Galectin-3 deficiency drives lupus-like disease by promoting spontaneous germinal centers formation via IFN-γ

GRUPPI, ADRIANA; CAMPETELLA, OSCAR; TOSELLO BOARI, JIMENA; FIOCCA VERNENGO, FACUNDO; MONTES, CAROLINA LUCÍA; MUCCI, JUAN; ACOSTA RODRÍGUEZ, EVA VIRGINIA; RAMELLO, MARÍA CECILIA; GOROSITO SERRÁN, MELISA; BECCARIA, CRISTIAN GABRIEL; AMEZCUA VESELY, MARÍA CAROLINA

Milano

Congreso; 19th International Conference on Lymphatic Tissues and Germinal Centres in Immune Reactions (GCC); 2017

The FIRC Institute of Molecular Oncology Foundation

Germinal centers (GC) are important sites where the production of high-affinity and long-lived antibodies (Abs) is determined. A fine-tuned balance between initiation and resolution of the GC response is required for the prevention of autoimmune conditions. Therefore, a comprehensive understanding of the factors that positively or negatively regulate GC activity is vital.
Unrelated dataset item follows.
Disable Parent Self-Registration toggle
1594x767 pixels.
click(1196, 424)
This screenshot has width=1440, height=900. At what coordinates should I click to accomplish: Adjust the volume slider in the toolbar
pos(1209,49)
Here, we report a novel effector function by which Galectin-3 (Gal-3), a β-galactoside binding protein, is critically involved in the development of GC. Gal-3 KO mice exhibit a high frequency of GC B cells and T follicular helper (Tfh) cells that correlated with increased percentage of Ab-secreting cells and high concentrations of IgM, IgG2c, IgG3 and IFN-γ in serum. We found that the main source of IFN-γ in Gal-3 KO mice were CD4+ T cells (including Tfh cells), since there are no differences between IFN-γ-producing CD8+ T, NK, NKT and DCs cells between WT and Gal-3 KO mice. Compatible with the marked increase in spontaneous GC response, Gal-3 KO mice develop a lupus-like disease, characterized by kidney infiltration and antinuclear Ab secretion. IFN-γ blockade in Gal-3 KO mice reduced GC formation, Ab class-switching, autoantibodies production and renal pathology, demonstrating that IFN-γ overproduction sustain lupus-like disease. It is also important to note that our study evidenced no differences in frequencies and numbers of Tregs, and no changes were exhibited in the expression of inhibitory molecules in Tregs from WT and Gal-3 KO mice. Finally, using chimeric mice with B cell-specific deficiency of Gal-3, we further demonstrate that intrinsic Gal-3 signaling in B cells control spontaneous GC formation. Together, our data provide the first evidence that Gal-3 acts directly on B cells regulating GCs responses via IFN-γ.